───── Extract ─────

More than 4000 whites were killed and more than 180 sugar cane plantations burned and 900 coffee plantations destroyed. The whites fought back and it is said that some 15.000 black were killed. By 1792 the slave rebels controlled at least a third of Santo Domingo. The National Assembly realized that the situation was grave and granted civil and political rights to the free man of color by march 1792. Country like United States were shocked by the decision. This when Leger Felicite Sonthonax was named new Governor and abolished Slavery in the Northern part of the country. The planters were hostile to his decision. The same happened in the south with Commissioner Edmond St Leger while Andre Rigaud declined to ally with them.

In 1793, France declared war to Great Britain. The Grand Planters in Santo Domingo were not too happy with Sonthonax and arrange with Britain to claim sovereignty on the island, thinking also the they will be in favor of maintaining Slavery. Britain was afraid that the success of the slave revolution does not extend to the British colonies. The Spanish who were controlling half of the island, joined the British to fight the French in providing food and ammunition, naval support and military advisors. The Spanish forces invaded Santo Domingo. Hopefully the British campaign in Santo Domingo ended in a debacle. We know well the way, the French famers (Royalists) welcomed the arrival of the British at Jeremie (les Anglais), under the cry of “Vive les Anglais” when 600 British soldiers from Jamaica landed. Also, the main French naval base at Mole St Nicholas surrendered on the 22nd September 1793. 3500 French soldiers were on the island. In front of such situation, Sonthonax and Polverel freed all the slave in Santo Domingo on the 29 August 1783. The National Convention agreed with the delegation sent by Sonthonax (Louis Duffay, Jean-Baptiste Belley, Jean Baptiste Mills) and abolished Slavery by law in France and in all its colonies. Since two French constitutions in 1793 and 1795 abolished Slavery.

───── Data shown ─────

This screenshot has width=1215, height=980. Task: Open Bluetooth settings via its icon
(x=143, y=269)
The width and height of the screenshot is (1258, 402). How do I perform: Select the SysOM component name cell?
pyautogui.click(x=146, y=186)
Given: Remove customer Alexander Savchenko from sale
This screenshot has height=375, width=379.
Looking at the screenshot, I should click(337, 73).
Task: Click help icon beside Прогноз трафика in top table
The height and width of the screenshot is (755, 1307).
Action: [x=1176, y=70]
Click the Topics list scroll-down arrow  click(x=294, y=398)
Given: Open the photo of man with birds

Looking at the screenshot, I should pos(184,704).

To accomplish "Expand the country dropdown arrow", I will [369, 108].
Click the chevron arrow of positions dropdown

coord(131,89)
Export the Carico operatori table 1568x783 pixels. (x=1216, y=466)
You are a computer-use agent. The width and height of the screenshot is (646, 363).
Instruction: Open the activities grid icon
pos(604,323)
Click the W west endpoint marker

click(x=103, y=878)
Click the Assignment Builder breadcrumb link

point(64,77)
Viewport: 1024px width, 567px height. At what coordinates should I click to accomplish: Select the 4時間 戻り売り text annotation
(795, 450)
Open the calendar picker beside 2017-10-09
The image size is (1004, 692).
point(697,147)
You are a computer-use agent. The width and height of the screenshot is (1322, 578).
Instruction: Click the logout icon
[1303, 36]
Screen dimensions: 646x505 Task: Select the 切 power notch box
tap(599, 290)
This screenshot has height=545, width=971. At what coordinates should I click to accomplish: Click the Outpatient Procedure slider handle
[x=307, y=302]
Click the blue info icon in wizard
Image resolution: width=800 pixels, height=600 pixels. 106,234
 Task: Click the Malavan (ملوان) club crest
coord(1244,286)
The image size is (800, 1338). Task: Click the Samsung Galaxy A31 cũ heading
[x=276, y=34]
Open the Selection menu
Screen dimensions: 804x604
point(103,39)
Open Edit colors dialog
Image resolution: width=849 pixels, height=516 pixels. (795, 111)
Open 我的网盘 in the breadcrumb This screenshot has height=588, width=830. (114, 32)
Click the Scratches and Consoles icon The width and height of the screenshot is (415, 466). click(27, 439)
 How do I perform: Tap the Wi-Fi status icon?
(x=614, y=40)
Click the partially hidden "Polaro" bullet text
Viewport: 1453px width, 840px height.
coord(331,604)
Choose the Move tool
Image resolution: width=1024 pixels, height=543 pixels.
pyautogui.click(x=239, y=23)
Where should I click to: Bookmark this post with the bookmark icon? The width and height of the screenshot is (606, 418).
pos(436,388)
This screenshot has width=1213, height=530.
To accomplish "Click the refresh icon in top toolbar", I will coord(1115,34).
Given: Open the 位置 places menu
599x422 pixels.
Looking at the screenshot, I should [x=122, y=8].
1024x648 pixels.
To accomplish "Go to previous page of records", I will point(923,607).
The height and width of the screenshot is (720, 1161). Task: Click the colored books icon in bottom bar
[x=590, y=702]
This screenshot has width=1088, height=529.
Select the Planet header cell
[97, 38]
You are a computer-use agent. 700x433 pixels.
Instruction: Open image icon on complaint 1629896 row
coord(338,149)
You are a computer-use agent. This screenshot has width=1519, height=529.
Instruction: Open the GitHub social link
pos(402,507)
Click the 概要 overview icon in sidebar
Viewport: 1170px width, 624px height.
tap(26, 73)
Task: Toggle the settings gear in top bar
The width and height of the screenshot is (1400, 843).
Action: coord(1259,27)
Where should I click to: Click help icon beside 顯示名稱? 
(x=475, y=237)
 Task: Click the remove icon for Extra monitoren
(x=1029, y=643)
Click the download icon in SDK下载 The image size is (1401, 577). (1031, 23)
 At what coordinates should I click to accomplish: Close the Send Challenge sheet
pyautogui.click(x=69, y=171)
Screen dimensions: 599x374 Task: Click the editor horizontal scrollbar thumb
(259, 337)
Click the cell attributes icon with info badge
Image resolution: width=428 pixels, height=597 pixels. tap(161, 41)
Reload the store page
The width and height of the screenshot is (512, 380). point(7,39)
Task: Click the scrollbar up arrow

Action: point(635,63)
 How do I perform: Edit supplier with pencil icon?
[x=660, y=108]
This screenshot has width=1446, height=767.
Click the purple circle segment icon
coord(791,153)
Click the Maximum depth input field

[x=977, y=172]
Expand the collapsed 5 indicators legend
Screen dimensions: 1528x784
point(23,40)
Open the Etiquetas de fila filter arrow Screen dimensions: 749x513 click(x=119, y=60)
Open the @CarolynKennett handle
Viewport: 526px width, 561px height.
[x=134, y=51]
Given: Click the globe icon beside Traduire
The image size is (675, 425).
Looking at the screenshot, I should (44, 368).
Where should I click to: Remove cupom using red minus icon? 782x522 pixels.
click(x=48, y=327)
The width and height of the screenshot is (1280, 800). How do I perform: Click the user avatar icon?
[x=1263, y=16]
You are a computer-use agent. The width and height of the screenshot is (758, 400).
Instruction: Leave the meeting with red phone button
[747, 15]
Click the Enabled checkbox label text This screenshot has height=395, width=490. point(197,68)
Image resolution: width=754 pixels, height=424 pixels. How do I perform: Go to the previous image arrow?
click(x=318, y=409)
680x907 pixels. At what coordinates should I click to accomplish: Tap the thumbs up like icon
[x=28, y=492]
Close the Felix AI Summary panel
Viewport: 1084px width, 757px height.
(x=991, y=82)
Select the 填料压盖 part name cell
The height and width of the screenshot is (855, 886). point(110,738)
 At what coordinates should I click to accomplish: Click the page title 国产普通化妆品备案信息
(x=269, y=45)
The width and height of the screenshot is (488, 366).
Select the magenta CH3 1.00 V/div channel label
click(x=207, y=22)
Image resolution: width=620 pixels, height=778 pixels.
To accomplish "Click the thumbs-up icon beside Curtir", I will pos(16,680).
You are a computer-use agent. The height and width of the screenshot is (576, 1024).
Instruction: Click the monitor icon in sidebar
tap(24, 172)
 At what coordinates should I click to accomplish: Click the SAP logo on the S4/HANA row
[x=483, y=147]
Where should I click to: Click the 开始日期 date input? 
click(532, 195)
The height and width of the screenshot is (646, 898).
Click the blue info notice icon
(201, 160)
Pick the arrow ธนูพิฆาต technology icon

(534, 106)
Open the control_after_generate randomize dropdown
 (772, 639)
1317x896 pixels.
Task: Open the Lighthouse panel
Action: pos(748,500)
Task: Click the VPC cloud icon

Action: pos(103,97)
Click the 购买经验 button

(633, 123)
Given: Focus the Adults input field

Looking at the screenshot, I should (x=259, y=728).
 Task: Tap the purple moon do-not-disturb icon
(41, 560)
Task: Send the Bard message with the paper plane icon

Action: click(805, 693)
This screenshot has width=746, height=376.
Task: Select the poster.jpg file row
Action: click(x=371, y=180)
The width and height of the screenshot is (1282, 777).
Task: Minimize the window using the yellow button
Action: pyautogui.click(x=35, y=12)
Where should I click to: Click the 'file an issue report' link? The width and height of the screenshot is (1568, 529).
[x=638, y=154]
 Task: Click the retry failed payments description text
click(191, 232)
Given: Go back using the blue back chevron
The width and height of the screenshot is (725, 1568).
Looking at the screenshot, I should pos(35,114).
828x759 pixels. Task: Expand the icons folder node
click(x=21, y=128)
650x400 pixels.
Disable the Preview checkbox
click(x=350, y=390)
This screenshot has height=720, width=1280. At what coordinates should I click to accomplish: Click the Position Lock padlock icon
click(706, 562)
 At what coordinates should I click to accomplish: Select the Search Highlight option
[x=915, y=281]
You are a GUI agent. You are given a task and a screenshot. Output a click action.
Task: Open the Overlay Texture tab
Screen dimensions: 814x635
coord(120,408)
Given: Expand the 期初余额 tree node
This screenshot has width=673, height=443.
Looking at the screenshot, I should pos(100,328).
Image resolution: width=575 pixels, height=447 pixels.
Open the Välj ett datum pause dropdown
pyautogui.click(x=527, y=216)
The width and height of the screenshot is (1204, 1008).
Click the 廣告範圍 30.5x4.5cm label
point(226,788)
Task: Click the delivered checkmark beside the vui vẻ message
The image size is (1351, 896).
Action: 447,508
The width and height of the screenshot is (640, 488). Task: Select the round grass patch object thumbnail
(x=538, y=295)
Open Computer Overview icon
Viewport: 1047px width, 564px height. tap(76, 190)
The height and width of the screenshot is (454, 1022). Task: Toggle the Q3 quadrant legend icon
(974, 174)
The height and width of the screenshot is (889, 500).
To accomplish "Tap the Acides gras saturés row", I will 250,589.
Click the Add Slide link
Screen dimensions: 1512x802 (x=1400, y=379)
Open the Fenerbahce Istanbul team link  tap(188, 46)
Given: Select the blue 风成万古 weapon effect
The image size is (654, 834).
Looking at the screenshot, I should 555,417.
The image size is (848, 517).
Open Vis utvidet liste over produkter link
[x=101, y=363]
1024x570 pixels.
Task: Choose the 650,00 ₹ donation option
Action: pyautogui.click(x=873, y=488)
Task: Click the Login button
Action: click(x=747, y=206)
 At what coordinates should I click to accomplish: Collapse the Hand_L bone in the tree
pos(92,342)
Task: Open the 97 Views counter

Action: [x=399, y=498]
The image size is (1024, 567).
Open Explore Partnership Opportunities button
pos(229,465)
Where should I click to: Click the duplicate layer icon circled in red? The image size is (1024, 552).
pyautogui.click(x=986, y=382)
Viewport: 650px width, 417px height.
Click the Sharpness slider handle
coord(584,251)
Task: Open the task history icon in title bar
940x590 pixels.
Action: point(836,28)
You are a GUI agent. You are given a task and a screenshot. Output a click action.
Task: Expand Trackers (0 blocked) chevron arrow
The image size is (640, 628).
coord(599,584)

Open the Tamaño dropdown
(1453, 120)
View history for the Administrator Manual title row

─────

## Task list
#1 Name every person mentioned in the Santo Domingo text.
#2 Answer these questions from the Santo Domingo text:
(a) How many sugar cane plantations were burned?
(b) How many British soldiers from Jamaica landed at Jeremie?
(c) On what date did the main French naval base at Mole St Nicholas surrender?
#3 Translate this sentence from the Santo Domingo text into Spanish: "By 1792 the slave rebels controlled at least a third of Santo Domingo."

## Problem solutions
#1
Leger Felicite Sonthonax
Edmond St Leger
Andre Rigaud
Polverel
Louis Duffay
Jean-Baptiste Belley
Jean Baptiste Mills

#2
(a) More than 180.
(b) 600.
(c) The 22nd September 1793.

#3 Para 1792, los rebeldes esclavos controlaban al menos un tercio de Santo Domingo.